Hey guys. Im looking to buy a sub for my 09 Jetta SE so mount in my trunk. I will be building a sub box for it. My question is this. What would you guys recommend for a 10" sub that is under $50 that won't sound like garbage?


----------



## dub_Luvin (Jan 14, 2011)

Is there such a thing?


----------



## Iku (Mar 11, 2009)

Lol anything under $200 will probably sound like garbage. Also, 10" for $50 is unheard of.

Don't play if you can't pay.


----------



## bots4444 (Feb 24, 2009)

What about this one guys? I don't want it to like blow anyones eardrums out. Just a little more bass then I have stock now.

http://www.amazon.com/Pioneer-TS-W2...ef=sr_1_3?s=car&ie=UTF8&qid=1329845760&sr=1-3


----------



## sabbySC (Dec 29, 2009)

http://www.woofersetc.com/c-33-10-subwoofers.aspx?minprice=0&maxprice=99999

Dig around on this website, a properly setup system is more important than a high price system.

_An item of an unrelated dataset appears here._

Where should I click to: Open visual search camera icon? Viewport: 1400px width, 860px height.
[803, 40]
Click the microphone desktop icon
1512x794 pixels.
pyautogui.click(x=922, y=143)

That being said I suggest you eat light for a week and save 20 more bucks for this:

http://www.woofersetc.com/p-8338-10w0v2-4-jl-audio-10-4-ohm-w0v2-series-subwoofer.aspx


----------



## babarber (Nov 3, 2008)

best buy is selling 10in kicker comps for 45$ i got two of them for my car


----------



## bots4444 (Feb 24, 2009)

I take it the JL Audio Sub is much better? I don't know much about these things at all. I just want a sub that will give me some extra bass....I don't want to be rattling down the street. Also if you guys have some good amp suggestions to pair with this sub, im all ears.


----------



## jockhater2 (Dec 2, 2011)

bots4444 said:


> I take it the JL Audio Sub is much better? I don't know much about these things at all. I just want a sub that will give me some extra bass....I don't want to be rattling down the street. Also if you guys have some good amp suggestions to pair with this sub, im all ears.


Check out
Sundown, DC, FI, Ascendant Audio, Audioque, RD Audio, and so on.

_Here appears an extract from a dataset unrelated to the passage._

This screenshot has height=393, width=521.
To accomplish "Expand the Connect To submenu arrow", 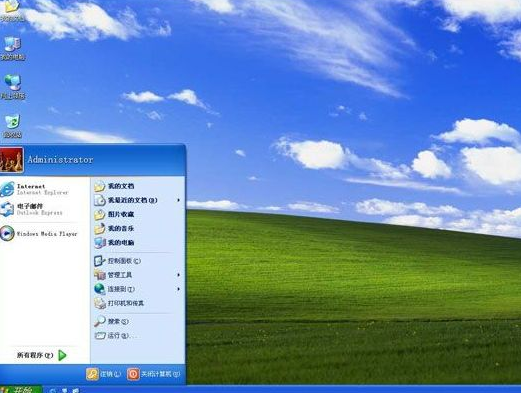I will pyautogui.click(x=179, y=289).

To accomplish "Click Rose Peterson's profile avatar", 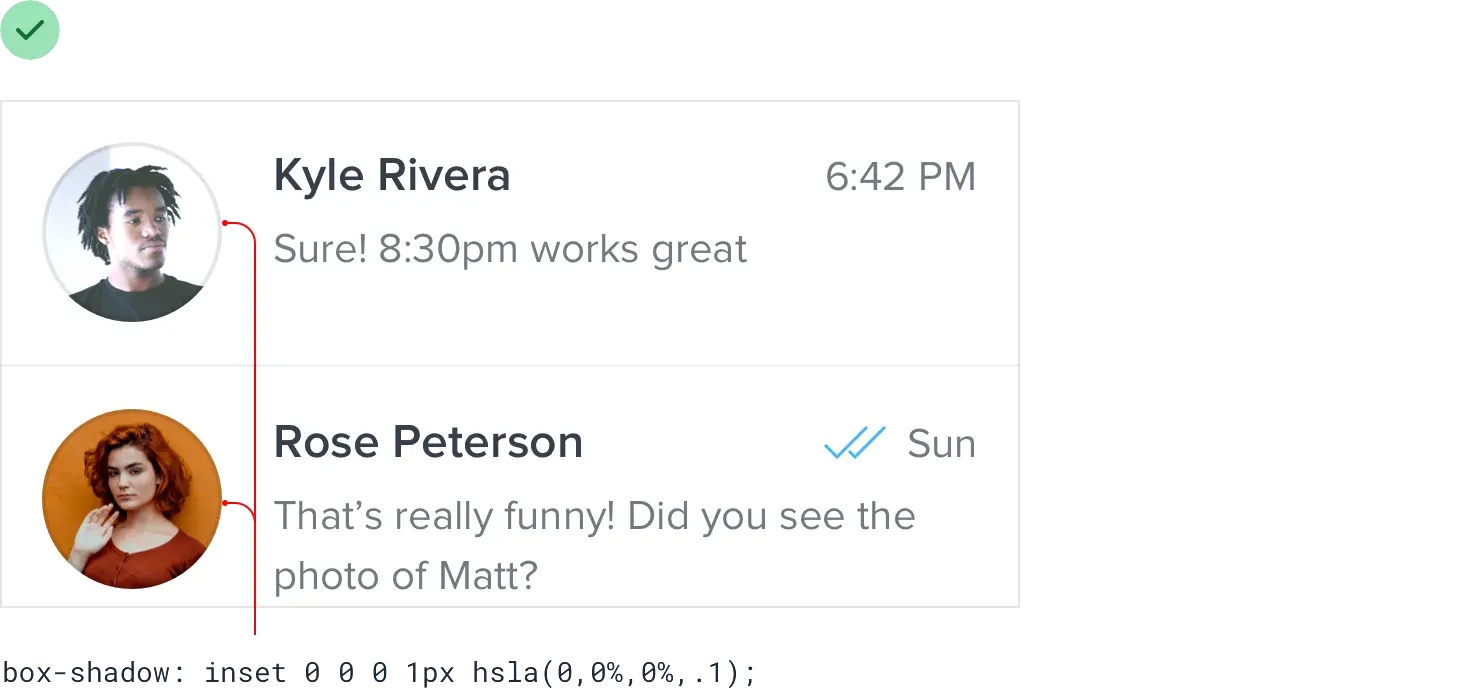I will coord(131,498).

All will blow away JL, Kicker and all of those over priced store brands. Caraudio websites will be your best friend.


----------



## bots4444 (Feb 24, 2009)

I was recommended this Sub from my local audio shop. Anyone have this one or any ideas on it?

http://www.amazon.com/gp/product/B002RWJGXG/ref=ox_sc_act_title_1?ie=UTF8&m=ATVPDKIKX0DER


----------



## crazymoforz (Jan 19, 2006)

jockhater2 said:


> Check out
> Sundown, DC, FI, Ascendant Audio, Audioque, RD Audio, and so on.

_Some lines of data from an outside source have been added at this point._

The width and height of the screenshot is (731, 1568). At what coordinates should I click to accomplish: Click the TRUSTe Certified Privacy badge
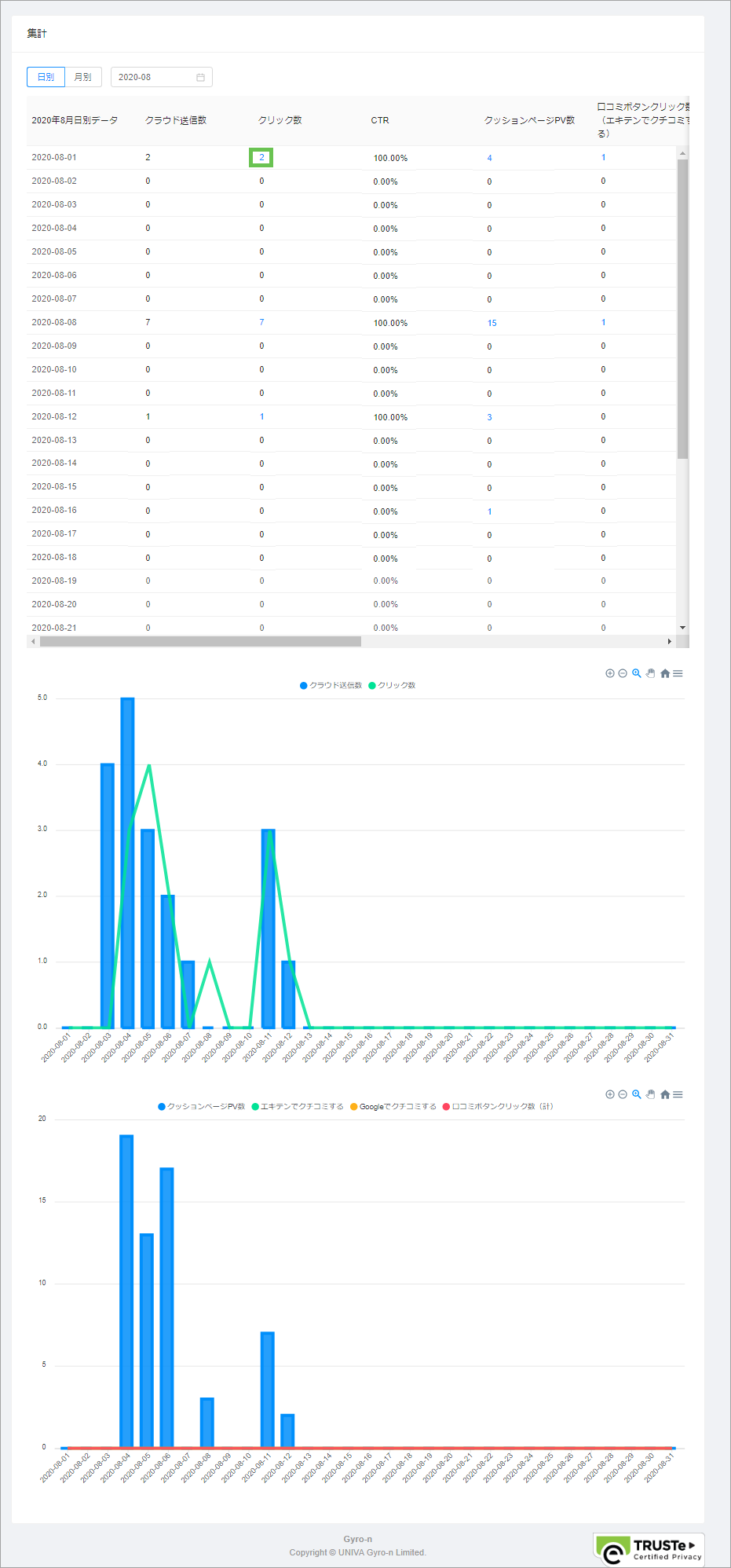click(x=649, y=1549)
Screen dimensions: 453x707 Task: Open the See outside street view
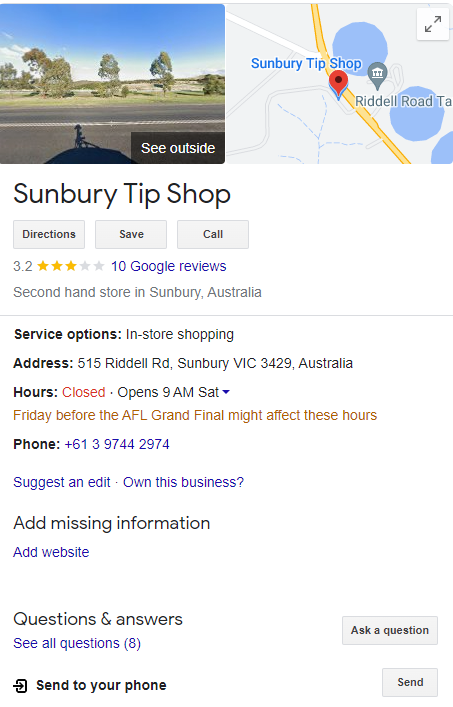pyautogui.click(x=178, y=148)
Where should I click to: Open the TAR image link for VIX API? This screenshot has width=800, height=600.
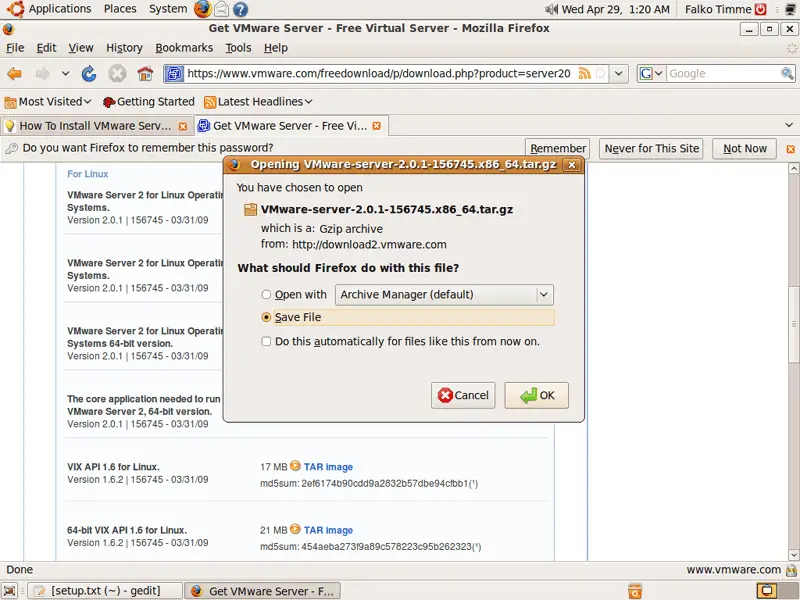[328, 467]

those are spl purpose subs. Not what the op is asking for. Kicker 10 from best buy works. I have 2 in my work truck and sound good enough. My jetta has sq setup and I'm anal with my audio:thumbup:


----------



## DRH (Dec 21, 2009)

You want a lot for less than $50. 

I have an alpime type x 12" and im not even completely satisfied by it.


----------



## sfdombro (Oct 11, 2011)

The infinity reference series is generally regarded as an excellent value. 

Dual voice coil can be wired for 2 or 8 ohms. 

http://www.amazon.com/Infinity-Reference-1062w-High-Performance-Subwoofer/dp/B0028ARP1W

Single 4 ohm voice coil is a few bucks cheaper. It's currently $55 on amazon with free shipping. Tough to beat at such a low price point, IMO. 

http://www.amazon.com/Infinity-Reference-1060w-1100-watt-High-Performance/dp/B0028APNZ2


----------



## 02337 (May 12, 2009)

If you can get Best Buy to order you in one, or find a store locally selling one. 
The Polk Dual Voice coil 10"s are $27.99 on clearance, the Single voice coil 12" Polk are on clearance for $36.99.
The kickers for $45 aren't worth it, they don't sound anywhere near the Polks for more money.

Go into the store as online prices wont reflect this.


----------



## new2me (Feb 29, 2012)

I used a Memphis 10" with 400 watt Alpine amp. It had a nice clean sound and the set-up cost me $300 because the amp was clearance.

You can put 20 people in a room and get 40 different opinions so its really up to you to make the choice. My advise is to stick with reputable brands, figure out what you need and narrow your search by equipment specs that meet those needs. (ex: .5 cu. ft. box, 200 watt rms) I have always tracked down my amp first then coupled speakers accordingly.


----------



## dragonelite06 (Aug 31, 2007)

where u located at?


----------



## bigbadvoodooguru (Jul 13, 2009)

a used infinity basslink can be had for under $50.


----------



## vw jettagolf (Jan 23, 2012)

i just bought a 10" rf sub for 20 already in a box.


----------



## GoStumpy (Jul 14, 2000)

My opinion?

Check out your local pawn shops... They can have some good subs for under $50...

I found an Infinity 10" in a box for $40


----------